岡崎の八丁味噌蔵に隣接する病院でおふくろにそのこと
を訊ねてみた。岡崎の山部に桜形という村があり、おふ
くろの母はそこの小久保家の8人兄弟の末娘として生ま
れ名古屋の平井家に嫁ぎおふくろが生まれたが、そのお
ふくろの母(わたしのお祖母さん)の一番上の姉が嫁い
だ先が浜名湖の加茂家で、わたしにとって浜名湖の家は
お祖母さんのお姉さんの家であり、親父にとっては伯母
さんの家であり、舟を浮かべていっしょに釣りをしてい
たおとなは親父のいとこだったのだと知った。
加茂家は浜名湖の漁業組合長の家で、浜松出身の相撲取
り天竜なども釣り遊びをするときには訪れたようで、そ
ういえばその家にはとてもおおきな座蒲団が玄関をあが
った客間に飾ってあったことをおぼえている。おふくろ
の若い頃は、その家に遊びにいくと漁師が集まってきて
は客間で一晩中花札で賭博をしていたものだったよとも
話してくれた。
今週の半ばに退院すると聞く。先生も看護師も入院前よ
りもずーと元気ですと嬉しい話をしてくれました。
翌、日曜日は岡崎市民祭りが開催されていて、五万石で
も岡崎様は城の前まで舟が着くよちょいなちょいな、と
歌に唄われた岡崎城の前の河川敷にはテントが張られ、
そこに出向かう人の車で渋滞していた。
同じ日に岡崎ではジャズストリートという音楽イベント
が開催されていて、市内の20会場でジャズライブが行
われていた。
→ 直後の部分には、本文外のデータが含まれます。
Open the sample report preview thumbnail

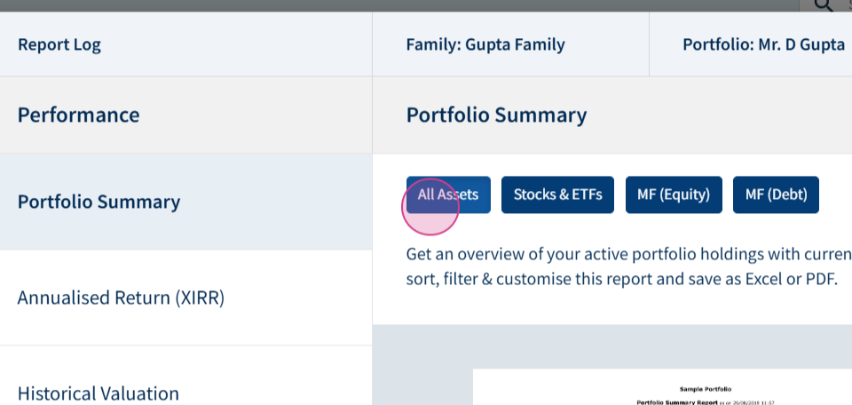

会場は岡崎城の能楽堂、由緒ある寺の本堂、
図書館の会議室、ホテルのティールーム、銀行の会議室、
町のあちこちにあるバー、喫茶店などさまざまで、有名
アーティストから無名のジャズミュージシャンまでいれ
ると合計100組のバンドが岡崎に集結しジャズライブ
をくりひろげていた。知り合いのジャズミュージシャン
が登場するというので、呉服屋のYとかみさんで実家の
近くの会場へでかけたが、そのカルテットの演奏のかっ
こよさにしびれた。バンド名を紹介しておこう。西村明
子カルテット。西村カルテットは熱海で活躍するジャズ
バンドで、月の第2第4土曜日に初川の酔いどれ亭でラ
イブをやっていて、その演奏のクールさに感心して、こ
の岡崎のジャズイベントを紹介したのだが、80席ほど
用意された会場は立ち見まででる盛況で、はじめのうち
こそ岡崎では無名バンドであるゆえ拍手もまばらだった
が、一曲毎に拍手が多くなり、途中からはサックスソロ、
ドラムソロ、ベースソロ、ピアノソロが終わる度に拍手
の嵐で、ツインボーカルも力強く、西村さんは来年も来
れると嬉しいですとMCをしていたが、すでにファンは
獲得したのじゃないだろうかとおもう。
ジャズを聴いた後、呉服屋のYとかみさんの3人で岡崎
の和菓子の老舗松月庵直行で抹茶と和菓子をいただいて
東京へ帰った。今回は紹介できなかったが、陣健一の元
で修行した中華料理店城北飯店の絶品の麻婆豆腐に舌鼓
を打って、元気なおふくろの顔を見て、クールなジャズ
に酔いしれ、和菓子を楽しみ、あまり見られない渋滞ま
で遭遇した故郷の小旅行になった。かみさんとならんで
車内で駅弁を食ったのも、まあ、微笑ましかったな。